— start LISTED RECORDS —
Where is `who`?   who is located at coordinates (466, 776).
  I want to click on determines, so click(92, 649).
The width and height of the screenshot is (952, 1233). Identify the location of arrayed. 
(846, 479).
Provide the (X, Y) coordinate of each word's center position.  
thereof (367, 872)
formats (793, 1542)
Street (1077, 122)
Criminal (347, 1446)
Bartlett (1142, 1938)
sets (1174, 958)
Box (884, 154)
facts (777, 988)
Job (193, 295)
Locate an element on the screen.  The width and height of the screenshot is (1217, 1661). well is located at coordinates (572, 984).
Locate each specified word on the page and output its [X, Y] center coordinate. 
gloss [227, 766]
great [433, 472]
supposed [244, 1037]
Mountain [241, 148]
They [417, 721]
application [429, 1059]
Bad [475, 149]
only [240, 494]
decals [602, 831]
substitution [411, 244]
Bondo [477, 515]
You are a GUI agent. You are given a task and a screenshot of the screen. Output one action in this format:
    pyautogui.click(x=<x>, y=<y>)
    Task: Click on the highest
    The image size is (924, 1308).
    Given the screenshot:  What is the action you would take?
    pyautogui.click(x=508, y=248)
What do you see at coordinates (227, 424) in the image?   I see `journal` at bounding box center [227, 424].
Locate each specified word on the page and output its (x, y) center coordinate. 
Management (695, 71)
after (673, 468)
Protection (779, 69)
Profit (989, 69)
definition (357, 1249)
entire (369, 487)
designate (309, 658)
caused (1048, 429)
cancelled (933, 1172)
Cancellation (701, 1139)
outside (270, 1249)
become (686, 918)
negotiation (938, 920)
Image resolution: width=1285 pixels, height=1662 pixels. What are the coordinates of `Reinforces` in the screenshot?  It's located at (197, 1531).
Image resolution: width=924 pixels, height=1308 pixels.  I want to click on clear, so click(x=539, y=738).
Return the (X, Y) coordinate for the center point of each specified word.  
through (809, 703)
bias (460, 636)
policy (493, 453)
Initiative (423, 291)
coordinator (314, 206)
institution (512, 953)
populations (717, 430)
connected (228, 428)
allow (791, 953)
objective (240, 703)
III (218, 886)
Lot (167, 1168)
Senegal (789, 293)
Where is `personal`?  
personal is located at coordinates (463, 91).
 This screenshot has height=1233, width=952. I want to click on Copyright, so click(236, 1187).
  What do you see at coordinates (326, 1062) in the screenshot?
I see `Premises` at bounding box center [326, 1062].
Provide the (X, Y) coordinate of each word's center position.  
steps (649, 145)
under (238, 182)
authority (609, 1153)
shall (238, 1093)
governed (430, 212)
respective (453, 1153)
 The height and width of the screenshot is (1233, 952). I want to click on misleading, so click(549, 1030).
— end LISTED RECORDS —
_THE EXERCISE_:
Count the lines in the material above that contain the string "action". Give only that number.

_FULL SOLUTION_:
2